9. Joseph Smith, Jr. (1805-1844)
Easily one of the most controversial figures from the first half of the nineteenth century, it is difficult to imagine how one man, persuaded that he was a prophet of God, could start a religion—the Church of Jesus Christ of Latter Day Saints (officially the LDS but commonly referred to as the Mormon church)—practically single-handedly, that would one day grow to over fourteen million worldwide followers. Not bad for a man with limited education, a fairly short ministry, and a penchant for violence. A controversial figure in his own right, his polygamy (no longer practiced by most modern Mormons) and insistence that he was a prophet sent to restore the church from the apostacy it had, according to God, fallen into, often put him at odds with his non-Mormon neighbors—an enmity which frequently resulted in violence and ultimately ended in his own unwanted martyrdom at the hands of his less enlightened fellow citizens during a shootout in an Illinois prison in 1844. Of course, his lieutenant, Brigham Young, is better known as the man who, in the aftermath of Smith’s death, led the few hundred Mormons that remained on an arduous trek to present day Utah and largely establishing the church we know today, but it was Smith who laid the foundation by writing (or, more accurately, “translating”) the Book of Mormon from golden plates given to him by the angel Moroni. He also penned several other “inspired” texts that were to serve as the basis of Mormonism, making him the driving force behind the fledgling denomination. Clearly, without his literary bent, the LDS church would have had little basis upon which to build after his death, making him in many ways as important to western Protestantism as Luther (see number 7 below) was to Roman Catholicism. As such, he is venerated by Mormons around the world and is today considered its chief prophet whose status is only likely to expand as the church continues to grow at an exponential rate.
8. Moses (circa 1391-1271 BCE)
While the history of Judaism is filled with famous prophets and leaders-from Kings David and Solomon to the prophets Elijah and Ezekiel—no one man had more impact than did Moses, without whose guidance and leadership the modern Jewish religion would not exist. Something of a political heavyweight as a young man (having grown up in the Pharoah’s house and even being considered a shoo-in to ascend the throne one day) Moses apparently forsook all that and, being a Hebrew himself, decided to champion his own people in a quest to possess their own nation. This took him on something of a forty year odyssey, during which time he led—by some estimates—as many as a half-million men, woman, and children (though those numbers may be mistranslated or overblown), in a brutal trek to not only survive the harsh life of the desert, but restore the Jews to the land of Canaan. Supposedly responsible for penning the Torah (the most venerated of all Jewish writings and the basis for the first five books of the Old Testament), while Moses died—at the ripe old age of 120, no less—before he could set foot in the promised land, it was he who gave the Jews the moral and ethical underpinnings that would constitute the next thousand years of Jewish thought. By way of example of just how important he was—and to some extent remains today—to western religion and philosophy is that his ten commandments (there were actually many more than ten but who’s counting) remain the bedrock of western religious belief to this day.
════════════════
**WRITTEN EXERCISE A:** In the text on Joseph Smith and Moses, who led the remaining Mormons to present-day Utah after Smith's death?
════════════════
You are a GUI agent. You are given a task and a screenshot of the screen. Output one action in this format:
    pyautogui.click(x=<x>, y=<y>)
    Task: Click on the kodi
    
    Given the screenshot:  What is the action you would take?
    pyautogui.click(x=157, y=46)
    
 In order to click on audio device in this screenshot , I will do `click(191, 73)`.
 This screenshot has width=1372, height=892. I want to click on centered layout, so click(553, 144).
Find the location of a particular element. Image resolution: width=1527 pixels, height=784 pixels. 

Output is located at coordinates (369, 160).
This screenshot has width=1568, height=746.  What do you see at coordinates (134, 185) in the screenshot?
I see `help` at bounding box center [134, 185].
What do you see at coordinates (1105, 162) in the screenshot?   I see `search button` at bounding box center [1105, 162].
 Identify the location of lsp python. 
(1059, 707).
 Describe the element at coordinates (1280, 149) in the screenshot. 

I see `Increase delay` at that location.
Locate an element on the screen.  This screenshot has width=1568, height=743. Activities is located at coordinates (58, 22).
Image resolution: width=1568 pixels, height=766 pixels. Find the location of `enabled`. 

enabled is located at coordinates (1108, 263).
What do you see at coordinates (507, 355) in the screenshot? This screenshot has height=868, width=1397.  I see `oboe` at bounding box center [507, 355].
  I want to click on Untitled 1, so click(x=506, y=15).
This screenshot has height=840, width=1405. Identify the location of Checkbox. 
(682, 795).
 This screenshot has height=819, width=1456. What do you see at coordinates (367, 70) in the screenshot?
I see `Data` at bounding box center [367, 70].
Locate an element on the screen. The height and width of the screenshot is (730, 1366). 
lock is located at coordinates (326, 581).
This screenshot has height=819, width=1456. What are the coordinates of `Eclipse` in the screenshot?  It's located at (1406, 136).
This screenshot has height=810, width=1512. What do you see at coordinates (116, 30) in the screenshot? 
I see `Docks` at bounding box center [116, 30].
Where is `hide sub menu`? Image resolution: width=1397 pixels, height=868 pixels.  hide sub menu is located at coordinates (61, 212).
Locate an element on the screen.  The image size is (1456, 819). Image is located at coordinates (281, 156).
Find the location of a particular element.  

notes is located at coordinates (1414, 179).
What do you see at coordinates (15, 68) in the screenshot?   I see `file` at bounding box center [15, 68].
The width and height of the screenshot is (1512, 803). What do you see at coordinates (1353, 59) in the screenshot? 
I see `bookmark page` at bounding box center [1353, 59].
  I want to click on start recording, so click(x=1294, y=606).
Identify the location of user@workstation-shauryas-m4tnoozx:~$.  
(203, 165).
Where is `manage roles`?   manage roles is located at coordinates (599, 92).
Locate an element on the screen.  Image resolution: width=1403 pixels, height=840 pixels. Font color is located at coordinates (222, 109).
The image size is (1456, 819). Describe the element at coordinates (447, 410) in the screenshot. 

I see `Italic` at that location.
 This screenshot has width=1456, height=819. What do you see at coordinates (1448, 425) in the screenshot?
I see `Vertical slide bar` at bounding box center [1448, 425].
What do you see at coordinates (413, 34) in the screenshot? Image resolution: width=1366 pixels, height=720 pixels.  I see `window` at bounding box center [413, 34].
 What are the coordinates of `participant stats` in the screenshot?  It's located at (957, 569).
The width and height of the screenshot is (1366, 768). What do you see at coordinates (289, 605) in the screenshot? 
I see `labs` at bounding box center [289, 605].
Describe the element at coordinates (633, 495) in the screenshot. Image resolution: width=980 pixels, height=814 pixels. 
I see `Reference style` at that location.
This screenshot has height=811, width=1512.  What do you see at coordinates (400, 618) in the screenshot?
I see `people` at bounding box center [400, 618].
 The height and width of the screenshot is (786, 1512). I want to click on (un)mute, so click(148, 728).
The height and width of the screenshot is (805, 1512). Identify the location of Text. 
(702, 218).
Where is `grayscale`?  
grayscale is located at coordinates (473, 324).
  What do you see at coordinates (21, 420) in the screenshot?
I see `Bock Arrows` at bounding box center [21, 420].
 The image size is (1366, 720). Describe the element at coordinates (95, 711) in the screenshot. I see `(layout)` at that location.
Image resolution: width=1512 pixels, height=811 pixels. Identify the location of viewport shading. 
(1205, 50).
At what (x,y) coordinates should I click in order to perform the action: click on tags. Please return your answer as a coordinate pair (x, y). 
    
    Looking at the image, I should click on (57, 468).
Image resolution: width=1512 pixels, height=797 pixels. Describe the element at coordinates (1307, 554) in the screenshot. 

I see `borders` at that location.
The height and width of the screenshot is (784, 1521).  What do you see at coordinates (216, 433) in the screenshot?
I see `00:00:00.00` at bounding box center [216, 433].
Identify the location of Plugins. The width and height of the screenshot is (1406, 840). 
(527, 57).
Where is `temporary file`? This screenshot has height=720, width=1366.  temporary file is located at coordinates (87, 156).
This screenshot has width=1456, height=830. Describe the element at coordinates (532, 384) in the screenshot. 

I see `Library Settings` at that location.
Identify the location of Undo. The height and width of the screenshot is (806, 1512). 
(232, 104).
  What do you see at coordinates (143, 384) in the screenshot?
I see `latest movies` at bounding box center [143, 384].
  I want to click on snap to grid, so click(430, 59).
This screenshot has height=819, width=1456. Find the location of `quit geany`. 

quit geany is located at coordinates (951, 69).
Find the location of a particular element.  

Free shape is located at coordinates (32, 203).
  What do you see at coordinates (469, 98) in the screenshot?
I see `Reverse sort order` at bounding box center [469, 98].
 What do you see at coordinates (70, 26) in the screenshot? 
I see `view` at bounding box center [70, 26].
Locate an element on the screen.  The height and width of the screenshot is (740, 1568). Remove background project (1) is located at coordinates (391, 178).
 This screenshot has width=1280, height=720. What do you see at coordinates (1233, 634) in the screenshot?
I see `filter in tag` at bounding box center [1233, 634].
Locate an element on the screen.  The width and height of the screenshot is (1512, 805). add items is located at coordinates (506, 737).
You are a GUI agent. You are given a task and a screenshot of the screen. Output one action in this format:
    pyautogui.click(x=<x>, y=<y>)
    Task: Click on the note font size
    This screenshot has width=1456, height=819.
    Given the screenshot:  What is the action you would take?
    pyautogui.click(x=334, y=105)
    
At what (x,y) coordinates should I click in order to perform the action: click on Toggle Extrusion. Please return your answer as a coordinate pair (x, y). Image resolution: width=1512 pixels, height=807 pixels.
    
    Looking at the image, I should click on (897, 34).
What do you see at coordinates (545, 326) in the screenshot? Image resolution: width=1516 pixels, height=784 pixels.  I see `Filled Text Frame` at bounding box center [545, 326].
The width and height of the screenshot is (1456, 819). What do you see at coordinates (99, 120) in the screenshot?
════════════════
**WRITTEN EXERCISE B:** Can you duplicate the rows word for word, starting at the line containing "Find the location of a particular element. Image" and ending at the line containing "This screenshot has height=819, width=1456. What are"?

**EXPECTED ANSWER A:** Brigham Young

**EXPECTED ANSWER B:**
Find the location of a particular element. Image resolution: width=1527 pixels, height=784 pixels. 

Output is located at coordinates (369, 160).
This screenshot has width=1568, height=746.  What do you see at coordinates (134, 185) in the screenshot?
I see `help` at bounding box center [134, 185].
What do you see at coordinates (1105, 162) in the screenshot?   I see `search button` at bounding box center [1105, 162].
 Identify the location of lsp python. 
(1059, 707).
 Describe the element at coordinates (1280, 149) in the screenshot. 

I see `Increase delay` at that location.
Locate an element on the screen.  This screenshot has width=1568, height=743. Activities is located at coordinates (58, 22).
Image resolution: width=1568 pixels, height=766 pixels. Find the location of `enabled`. 

enabled is located at coordinates (1108, 263).
What do you see at coordinates (507, 355) in the screenshot? This screenshot has height=868, width=1397.  I see `oboe` at bounding box center [507, 355].
  I want to click on Untitled 1, so click(x=506, y=15).
This screenshot has height=840, width=1405. Identify the location of Checkbox. 
(682, 795).
 This screenshot has height=819, width=1456. What do you see at coordinates (367, 70) in the screenshot?
I see `Data` at bounding box center [367, 70].
Locate an element on the screen. The height and width of the screenshot is (730, 1366). 
lock is located at coordinates (326, 581).
This screenshot has height=819, width=1456. What are the coordinates of `Eclipse` in the screenshot?  It's located at (1406, 136).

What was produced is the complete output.